TRABALHO / “O Programa de Gotha já continha elementos dessa confusão. Nele, o trabalho é definido como “a fonte de toda riqueza e de toda civilização”. Pressentindo o pior, Marx replicou que o homem que não possui outra propriedade que a sua força de trabalho está condenado a ser “o escravo de outros homens, que se tornaram… proprietários”. Apesar disso, a confusão continuou a propagar-se, e pouco depois Josef Dietzgen anunciava: “O trabalho é o Redentor dos tempos modernos… No aperfeiçoamento… do trabalho reside a riqueza, que agora pode realizar o que não foi realizado por nenhum salvador”. Esse conceito de trabalho, típico do marxismo vulgar, não examina a questão de como seus produtos podem beneficiar trabalhadores que deles não dispõem. Seu interesse se dirige apenas aos progressos na dominação da natureza, e não aos retrocessos na organização da sociedade. Já estão visíveis, nessa concepção, os traços tecnocráticos que mais tarde vão aflorar no fascismo. Entre eles, figura uma concepção da natureza que contrasta sinistramente com as utopias socialistas anteriores a março de 1848. O trabalho, como agora compreendido, visa uma exploração da natureza, comparada, com ingênua complacência, à exploração do pro-letariado.
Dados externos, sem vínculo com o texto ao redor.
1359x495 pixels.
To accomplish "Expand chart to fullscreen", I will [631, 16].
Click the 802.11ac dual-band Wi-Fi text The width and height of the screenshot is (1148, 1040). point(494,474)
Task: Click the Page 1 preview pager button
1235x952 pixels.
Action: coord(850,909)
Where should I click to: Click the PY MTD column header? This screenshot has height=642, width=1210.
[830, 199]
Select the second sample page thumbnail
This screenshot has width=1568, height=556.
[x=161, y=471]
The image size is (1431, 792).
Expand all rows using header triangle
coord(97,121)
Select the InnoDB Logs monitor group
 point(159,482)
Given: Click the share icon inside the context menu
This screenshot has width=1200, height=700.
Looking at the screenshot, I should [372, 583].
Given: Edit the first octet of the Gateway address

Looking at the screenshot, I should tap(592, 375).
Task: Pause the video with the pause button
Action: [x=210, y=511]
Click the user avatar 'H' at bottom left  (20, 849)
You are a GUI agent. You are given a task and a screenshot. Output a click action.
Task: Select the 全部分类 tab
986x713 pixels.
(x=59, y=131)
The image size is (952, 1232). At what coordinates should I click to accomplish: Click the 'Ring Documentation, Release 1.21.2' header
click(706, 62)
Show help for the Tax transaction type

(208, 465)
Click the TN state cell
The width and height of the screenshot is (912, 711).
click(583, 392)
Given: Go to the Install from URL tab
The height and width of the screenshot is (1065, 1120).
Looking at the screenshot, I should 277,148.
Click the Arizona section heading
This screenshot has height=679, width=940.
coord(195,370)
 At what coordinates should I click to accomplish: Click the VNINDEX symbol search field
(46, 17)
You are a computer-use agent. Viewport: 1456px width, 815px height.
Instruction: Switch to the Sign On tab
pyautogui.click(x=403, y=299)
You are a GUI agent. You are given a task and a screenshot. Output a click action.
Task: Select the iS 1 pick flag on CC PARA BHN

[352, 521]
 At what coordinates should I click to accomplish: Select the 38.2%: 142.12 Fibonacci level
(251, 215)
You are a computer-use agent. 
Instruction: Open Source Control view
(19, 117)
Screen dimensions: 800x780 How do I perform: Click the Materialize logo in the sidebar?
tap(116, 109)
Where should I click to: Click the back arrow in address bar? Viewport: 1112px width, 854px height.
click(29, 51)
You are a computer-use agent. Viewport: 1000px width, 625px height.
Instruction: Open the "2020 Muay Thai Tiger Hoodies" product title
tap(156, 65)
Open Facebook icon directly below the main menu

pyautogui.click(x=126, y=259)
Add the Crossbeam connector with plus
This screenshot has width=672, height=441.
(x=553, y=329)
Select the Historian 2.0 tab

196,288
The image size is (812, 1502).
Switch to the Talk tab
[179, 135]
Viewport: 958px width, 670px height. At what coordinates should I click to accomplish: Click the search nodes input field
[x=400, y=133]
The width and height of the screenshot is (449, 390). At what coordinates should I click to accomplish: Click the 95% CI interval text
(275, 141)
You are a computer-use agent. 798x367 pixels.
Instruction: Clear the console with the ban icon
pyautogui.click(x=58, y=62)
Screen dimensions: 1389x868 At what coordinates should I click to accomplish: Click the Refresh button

Ao lado dessa concepção positivista, as fantasias de um Fourier, tão ridicularizadas, revelam-se surpreendentemente razoáveis. Segundo Fourier, o trabalho social bem organizado teria entre seus efeitos que quatro luas iluminariam a noite, que o gelo se retiraria dos pólos, que a água marinha deixaria de ser salgada e que os animais predatórios entrariam a serviço do homem. Essas fantasias ilustram um tipo de trabalho que, longe de explorar a natureza, libera as criações que dormem, como virtualidades, em seu ventre. Ao conceito corrompido de trabalho corresponde o conceito complementar de uma natureza, que segundo Dietzgen, `está ali, grátis´.” Walter Benjamin, Sobre o conceito de história, 1940.

VAZIO / Jouannais também nos conta essa historia: em 1953 Rauschenberg propõe à Willem de Kooning que lhe deixe um desenho para poder apagá-lo. Ele lhe entregou o melhor dos que tinha. Na atitude dos dois: “se revela paradoxalmente o summum do fetichismo do objeto y da forma, y dado que, por ultimo, tem escolhido o vazio por objeto sem que essa opção seja paradigmática da obra nem represente uma eleição exclusiva por parte do artista.